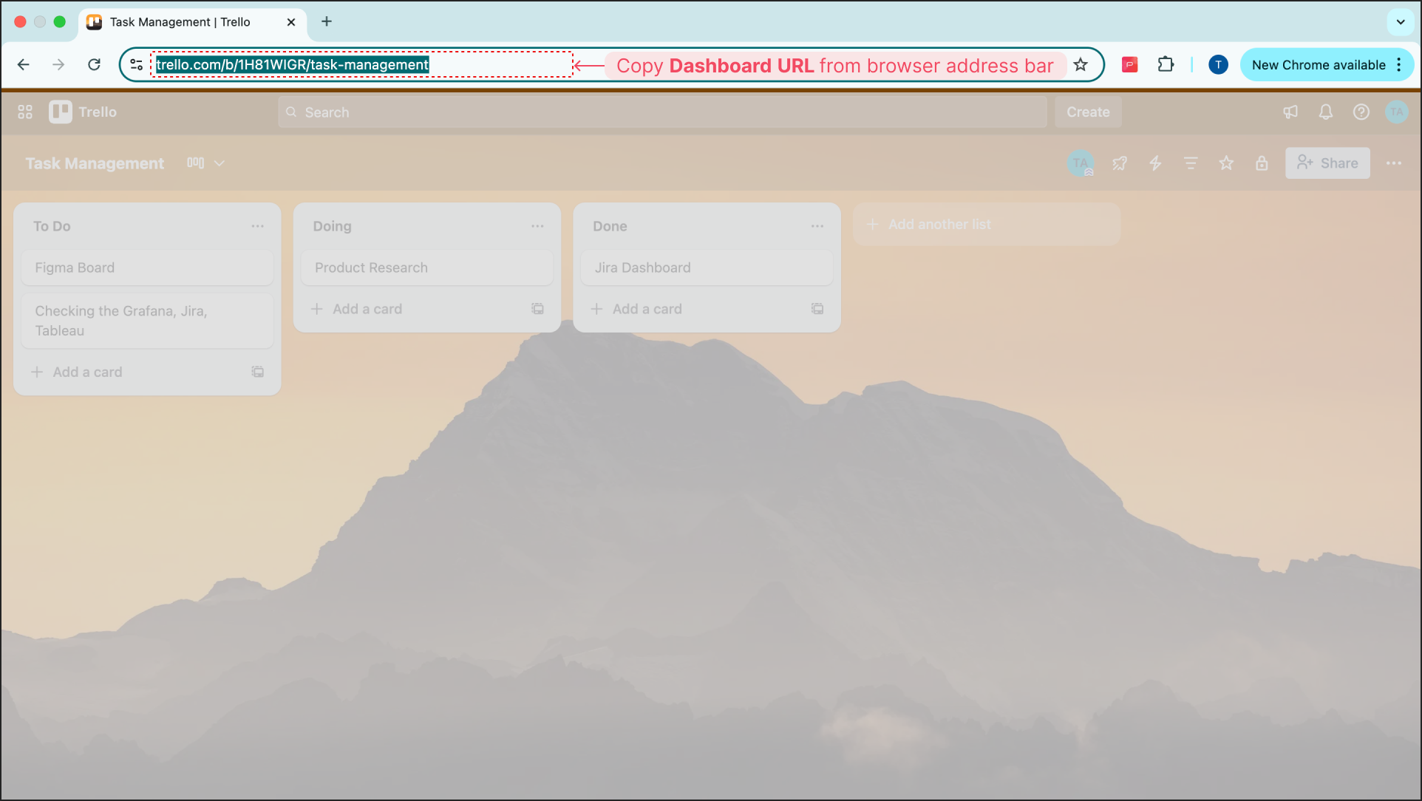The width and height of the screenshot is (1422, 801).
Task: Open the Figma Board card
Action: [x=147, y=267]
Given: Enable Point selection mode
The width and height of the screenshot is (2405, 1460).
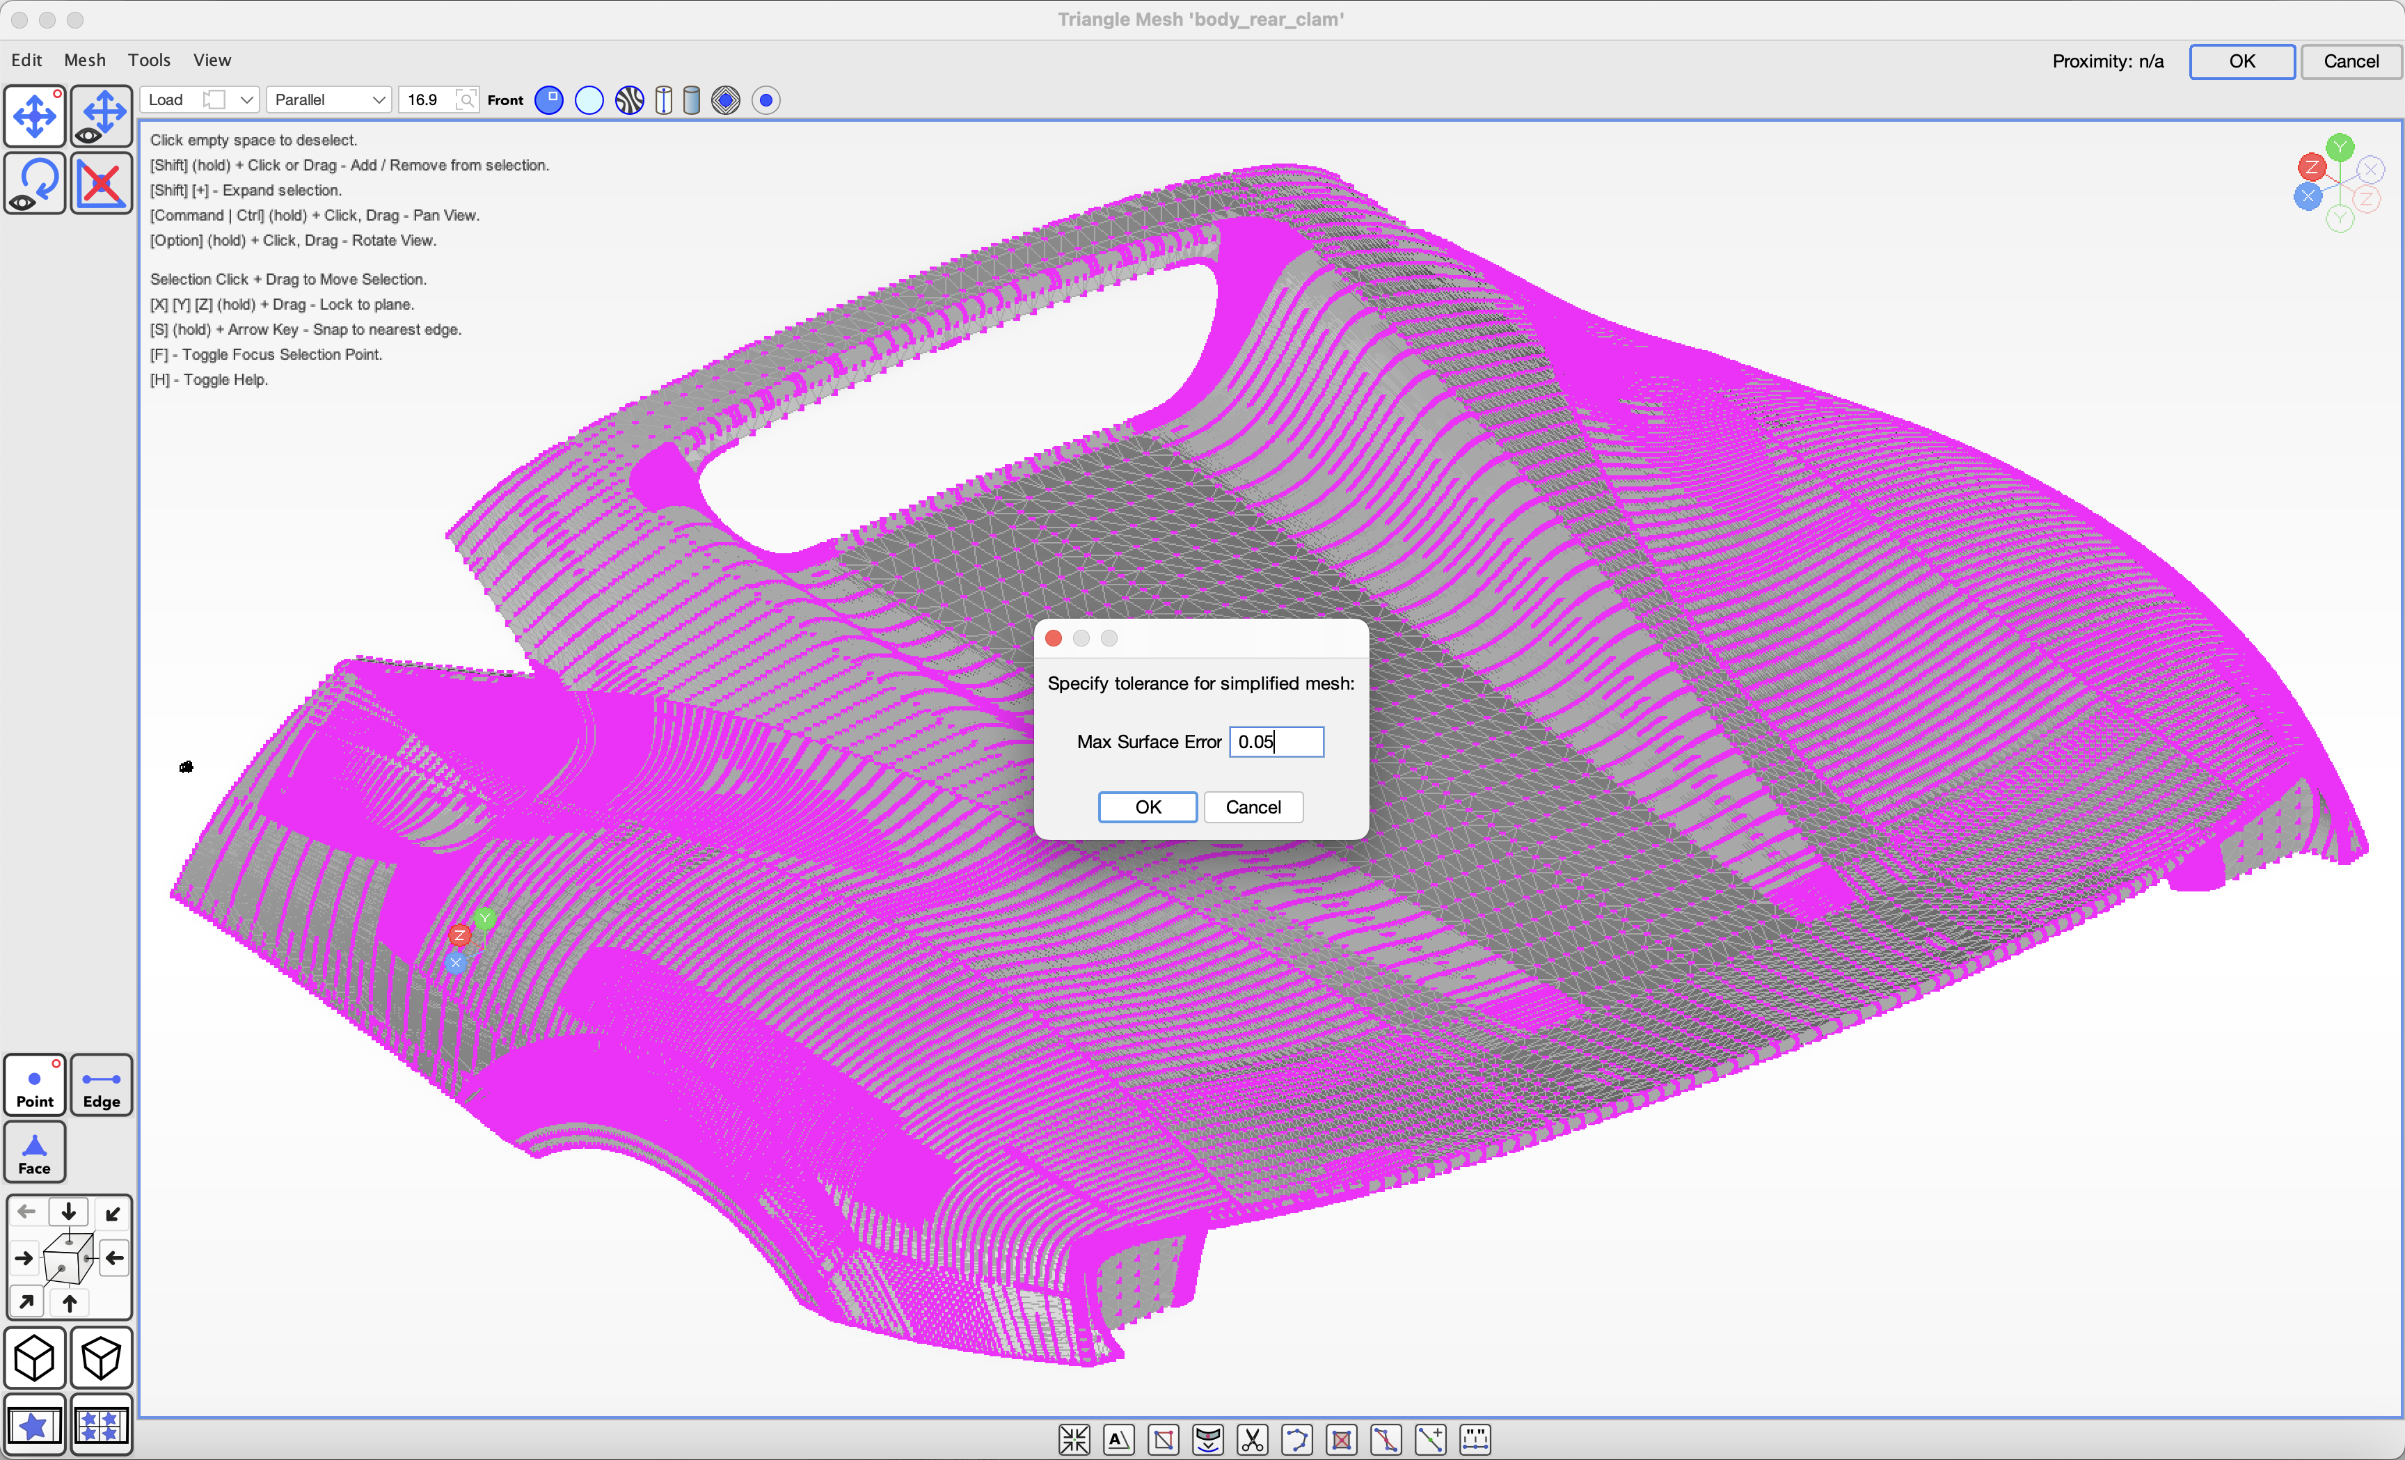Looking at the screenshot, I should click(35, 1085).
● ● ● ●
> SHORT TASK: Rewrite all of the records above, changing "Point selection mode" to "Area selection mode" and leaving everything else unchanged. Leave the pictures out of your answer.

> TASK RESPONSE:
The width and height of the screenshot is (1422, 801).
Task: Open the Figma Board card
Action: [x=147, y=267]
Given: Enable Area selection mode
The width and height of the screenshot is (2405, 1460).
Looking at the screenshot, I should click(35, 1085).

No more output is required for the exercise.